Changes in the 8th edition of the American Joint Committee on Cancer Staging Manual represent a departure from previous editions. The charge of the new committees was to identify key prognostic indicators and incorporate these factors into the staging schemata. As a result, the 8th edition manual represents a stronger and more clinically relevant staging and sets a backdrop for comprehensive, personalized, precision medicine. This version creates a lattice for future expansions while maintaining traditional parameters of anatomic extent of disease. The hours of discussion, intense analysis to resolve controversies, data-seeking methods, and expertise cannot be quantified. We are hopeful that this paradigm will prescribe better care for cancer patients.

The 8th edition has made specific advances forward with respect to endocrine diseases. Endocrine tumors are represented together in a distinct endocrine section, which is different from previous clustering based on anatomic region. The endocrine unit encompasses three categorical disease sites—thyroid, parathyroid, and adrenal. Within these three categories, there has been molecular individualization and precision by cell origin and behavior. Medullary thyroid carcinoma (MTC) is now a stand-alone chapter, separate from well-differentiated or anaplastic thyroid tumors. Neuroendocrine adrenal tumors (which also include paragangliomas) are now included in a stand-alone chapter distinct from adrenal cortical tumors. A parathyroid carcinoma chapter has been added and includes atypical parathyroid neoplasms (Tis).

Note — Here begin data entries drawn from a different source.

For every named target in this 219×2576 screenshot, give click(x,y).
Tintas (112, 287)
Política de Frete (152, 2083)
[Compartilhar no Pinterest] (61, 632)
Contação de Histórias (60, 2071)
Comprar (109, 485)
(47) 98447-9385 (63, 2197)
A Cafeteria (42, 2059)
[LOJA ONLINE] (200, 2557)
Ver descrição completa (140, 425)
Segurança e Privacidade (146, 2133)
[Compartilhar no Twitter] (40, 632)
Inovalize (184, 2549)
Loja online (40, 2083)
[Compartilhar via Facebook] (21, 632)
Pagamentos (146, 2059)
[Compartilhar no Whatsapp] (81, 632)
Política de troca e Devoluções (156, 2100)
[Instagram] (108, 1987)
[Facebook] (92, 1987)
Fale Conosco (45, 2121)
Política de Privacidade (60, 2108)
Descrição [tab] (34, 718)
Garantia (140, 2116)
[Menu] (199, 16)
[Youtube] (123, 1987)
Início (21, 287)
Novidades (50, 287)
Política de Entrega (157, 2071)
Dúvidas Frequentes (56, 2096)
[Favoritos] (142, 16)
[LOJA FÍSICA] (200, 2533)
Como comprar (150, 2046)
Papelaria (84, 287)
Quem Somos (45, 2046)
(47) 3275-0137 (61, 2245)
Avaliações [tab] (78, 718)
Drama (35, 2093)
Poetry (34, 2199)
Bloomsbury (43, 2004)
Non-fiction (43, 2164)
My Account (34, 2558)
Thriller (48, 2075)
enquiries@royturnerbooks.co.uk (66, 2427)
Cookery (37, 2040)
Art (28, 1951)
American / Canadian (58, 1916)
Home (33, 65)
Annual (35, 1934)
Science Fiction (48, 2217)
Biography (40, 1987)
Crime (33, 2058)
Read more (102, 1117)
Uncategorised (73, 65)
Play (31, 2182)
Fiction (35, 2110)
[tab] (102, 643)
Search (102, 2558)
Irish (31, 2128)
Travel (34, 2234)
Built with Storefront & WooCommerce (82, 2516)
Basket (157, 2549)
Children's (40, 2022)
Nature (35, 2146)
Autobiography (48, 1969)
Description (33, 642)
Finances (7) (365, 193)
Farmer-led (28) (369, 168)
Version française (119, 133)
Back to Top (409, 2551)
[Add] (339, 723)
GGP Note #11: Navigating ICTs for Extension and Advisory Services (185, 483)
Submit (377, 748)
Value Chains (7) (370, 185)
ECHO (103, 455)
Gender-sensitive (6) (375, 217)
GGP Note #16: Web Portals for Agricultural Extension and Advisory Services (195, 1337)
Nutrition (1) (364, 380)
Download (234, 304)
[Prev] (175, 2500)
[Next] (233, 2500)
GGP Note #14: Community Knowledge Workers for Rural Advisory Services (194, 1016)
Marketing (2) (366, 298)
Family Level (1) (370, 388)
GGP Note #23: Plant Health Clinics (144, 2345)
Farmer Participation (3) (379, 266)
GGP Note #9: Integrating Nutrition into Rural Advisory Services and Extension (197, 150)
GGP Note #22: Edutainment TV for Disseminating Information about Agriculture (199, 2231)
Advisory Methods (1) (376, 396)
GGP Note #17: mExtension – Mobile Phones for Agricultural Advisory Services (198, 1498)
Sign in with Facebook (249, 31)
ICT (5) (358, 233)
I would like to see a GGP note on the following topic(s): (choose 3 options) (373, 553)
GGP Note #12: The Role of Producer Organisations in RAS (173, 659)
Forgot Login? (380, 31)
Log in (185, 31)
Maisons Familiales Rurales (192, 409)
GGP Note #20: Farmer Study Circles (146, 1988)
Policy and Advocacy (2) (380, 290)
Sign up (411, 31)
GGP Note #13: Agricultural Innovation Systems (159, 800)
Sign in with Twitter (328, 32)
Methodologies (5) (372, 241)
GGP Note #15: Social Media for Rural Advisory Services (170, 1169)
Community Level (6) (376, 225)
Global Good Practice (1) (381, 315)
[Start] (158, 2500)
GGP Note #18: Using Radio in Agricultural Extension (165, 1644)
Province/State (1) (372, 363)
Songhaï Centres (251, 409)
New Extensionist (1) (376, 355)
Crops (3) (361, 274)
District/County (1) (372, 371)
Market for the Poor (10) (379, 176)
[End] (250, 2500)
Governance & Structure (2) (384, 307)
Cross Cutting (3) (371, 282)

Clinicians will recognize several obvious prognostic factor changes, including the age cutoff for well-differentiated thyroid cancer staging being increased from 45 to 55 years. In addition, there has been clarification that minor extrathyroidal extension does not affect T category or stage, and gross extrathyroidal extension has been assigned specific designated categories depending on whether the invasion is into strap muscles or into surrounding organs. Regional lymph node classification is more anatomically clear with regard to location relative to midline. All mid-nodal compartments, including paratracheal and anterior superior mediastinum, are central and are categorized together, separate from lateral neck disease present in a non-midline location. The declaration of the absence of regional metastasis has become more precise. The categories now communicate cytologic confirmation of the absence of locoregional nodal involvement from clinical suggestion of no nodal disease. While analysis of molecular mutation status is being increasingly utilized when information is available, genetic data were not included because they are not routinely recommended for initial risk stratification. The staging of adrenal cortical carcinoma is now congruent to reflect level I data of the European ACC Network, a robust international community. T4 disease incorporates invasion into surrounding organs or large vessels, and stage IV disease is reserved for any tumor with distant metastases.

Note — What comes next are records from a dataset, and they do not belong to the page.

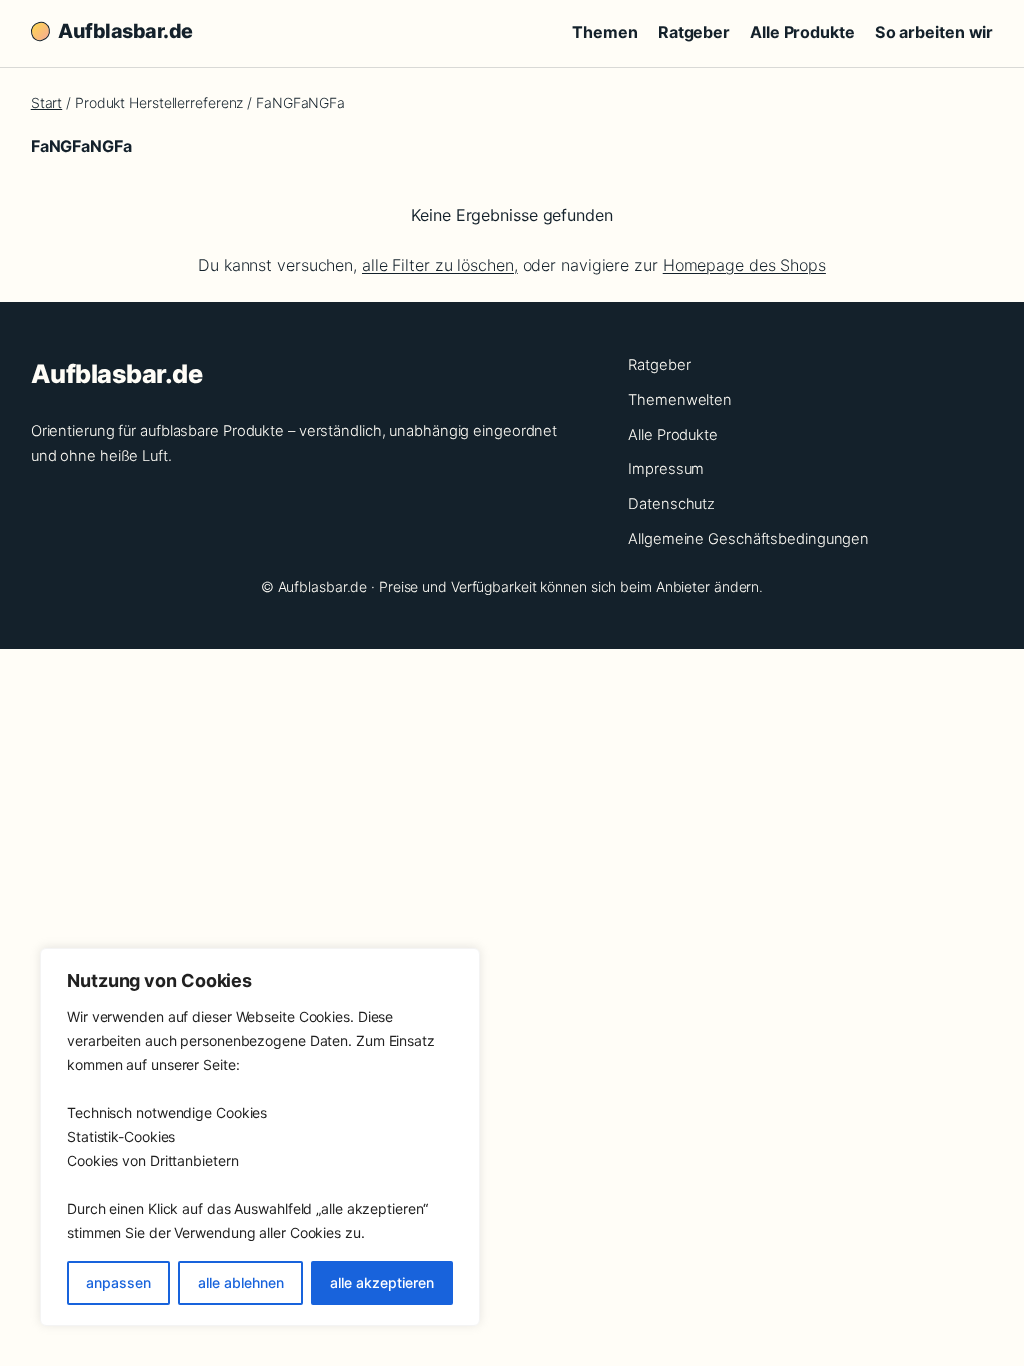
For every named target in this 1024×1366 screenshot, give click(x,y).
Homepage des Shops (744, 265)
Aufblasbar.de (125, 31)
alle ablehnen (241, 1282)
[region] (260, 1137)
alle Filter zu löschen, (440, 265)
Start (47, 102)
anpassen (118, 1282)
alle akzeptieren (382, 1282)
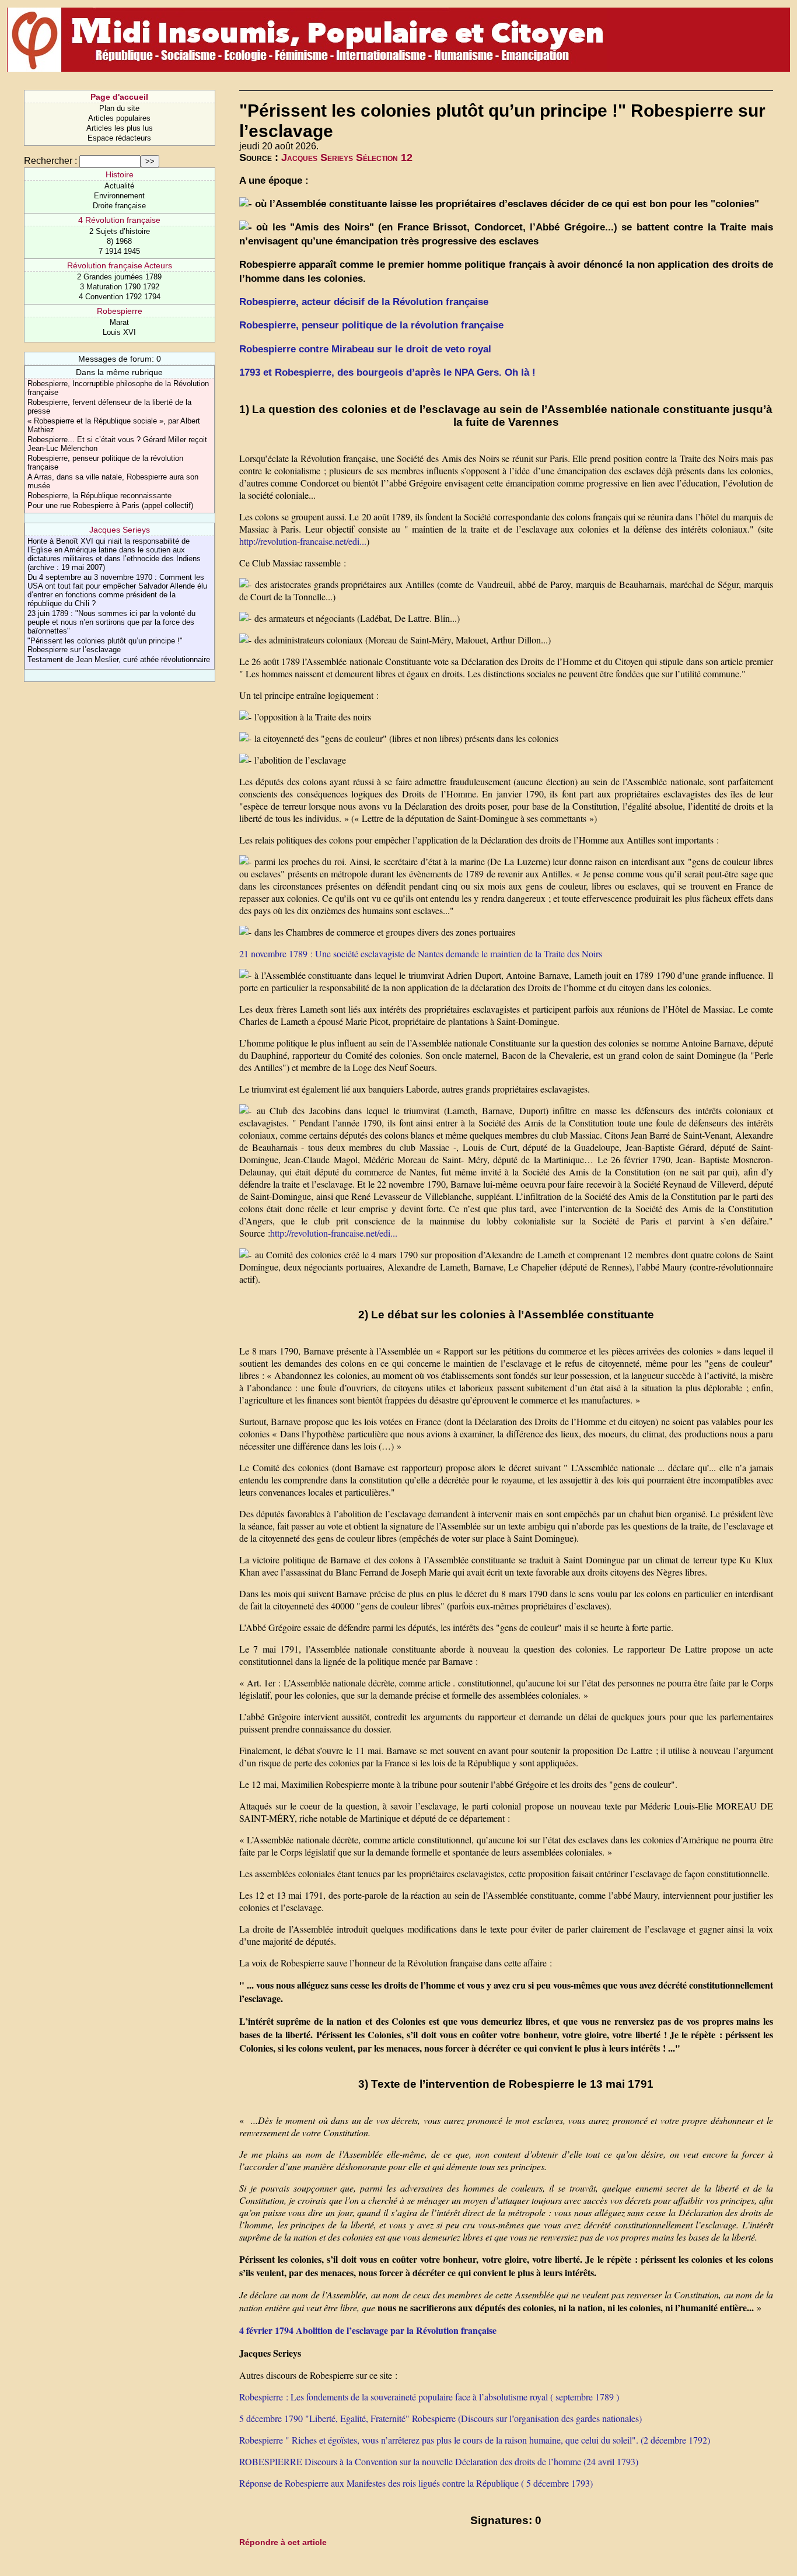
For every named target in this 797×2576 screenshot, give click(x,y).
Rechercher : (50, 161)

For the first time, registry variables now actively encourage the collection of preoperative tumor markers specific for endocrine tumors: calcitonin and carcinoembryonic antigen (CEA) for MTC; highest serum calcium and parathyroid hormone level for parathyroid carcinoma; and fractionated metanephrines, chromogranin A levels and plasma methoxytyramine for pheochromocytoma and paraganglioma. Registry collection will include recording genetic mutation information and hereditary or sporadic onset (germline mutation status) for MTC and neuroendocrine adrenal tumors. Important details such as number, diameter of the largest positive lymph node, and size of metastatic focus have been introduced for all thyroid carcinoma metastases. Necessary details of precise primary and metastatic tumor location will be collected for neuroendocrine tumors.

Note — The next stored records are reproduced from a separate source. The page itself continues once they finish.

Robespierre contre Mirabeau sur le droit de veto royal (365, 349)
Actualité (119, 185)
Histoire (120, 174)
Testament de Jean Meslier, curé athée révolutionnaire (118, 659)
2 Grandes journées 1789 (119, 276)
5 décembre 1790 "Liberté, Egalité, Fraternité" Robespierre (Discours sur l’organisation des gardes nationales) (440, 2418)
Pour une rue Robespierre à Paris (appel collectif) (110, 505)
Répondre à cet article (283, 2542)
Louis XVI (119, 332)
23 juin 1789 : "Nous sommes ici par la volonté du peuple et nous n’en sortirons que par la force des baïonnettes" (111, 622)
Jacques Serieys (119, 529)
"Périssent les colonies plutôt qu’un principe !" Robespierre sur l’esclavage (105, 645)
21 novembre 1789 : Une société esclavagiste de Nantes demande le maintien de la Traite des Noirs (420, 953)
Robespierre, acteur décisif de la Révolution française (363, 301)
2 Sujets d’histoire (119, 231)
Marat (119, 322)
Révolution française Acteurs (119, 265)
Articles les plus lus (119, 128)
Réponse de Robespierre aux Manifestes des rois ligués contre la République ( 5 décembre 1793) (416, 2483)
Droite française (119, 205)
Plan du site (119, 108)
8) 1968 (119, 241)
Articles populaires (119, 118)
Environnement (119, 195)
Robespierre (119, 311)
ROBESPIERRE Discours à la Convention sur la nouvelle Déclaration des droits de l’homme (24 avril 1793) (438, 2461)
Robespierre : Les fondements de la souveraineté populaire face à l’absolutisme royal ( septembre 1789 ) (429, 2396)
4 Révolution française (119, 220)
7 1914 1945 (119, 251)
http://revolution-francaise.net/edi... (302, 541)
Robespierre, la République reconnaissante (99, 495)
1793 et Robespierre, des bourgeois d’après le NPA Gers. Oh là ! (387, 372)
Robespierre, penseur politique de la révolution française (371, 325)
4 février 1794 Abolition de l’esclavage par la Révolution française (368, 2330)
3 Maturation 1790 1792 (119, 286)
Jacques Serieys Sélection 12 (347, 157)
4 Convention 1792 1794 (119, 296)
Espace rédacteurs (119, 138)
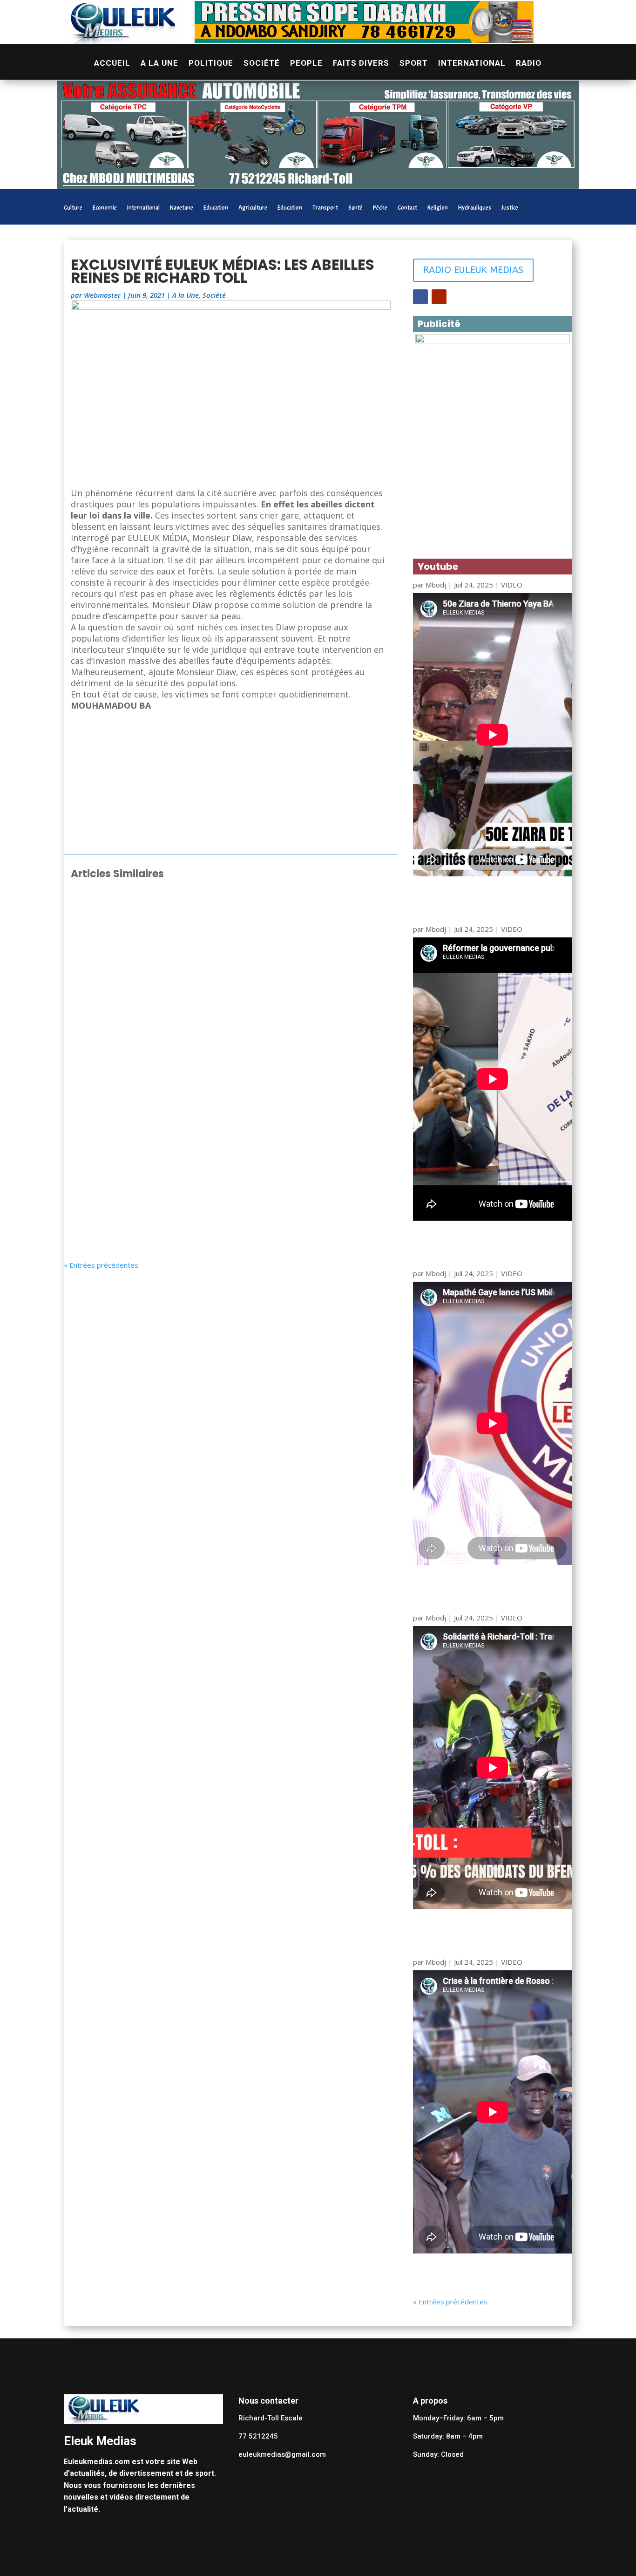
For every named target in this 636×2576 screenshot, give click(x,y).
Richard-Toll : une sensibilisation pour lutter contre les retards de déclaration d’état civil (217, 1009)
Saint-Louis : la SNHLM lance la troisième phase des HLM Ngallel (211, 916)
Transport (325, 208)
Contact (407, 208)
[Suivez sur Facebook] (420, 296)
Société (262, 64)
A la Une (159, 64)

Significant emphasis was placed on the clinical relevance of establishing the collection so that future editions will have robust information to perform large-scale models for the endocrine domain. Our approach was to set up provisions that would be useful and usable for tumor- and patient-related prognostic factors in addition to anatomic stage. Collection of information on these rare tumors is complex, but consistency is paramount for developing and validating outcome modeling. This registry collection will facilitate the ability to create better personalized probabilistic predictions, particularly through the use of accurate risk models or calculators.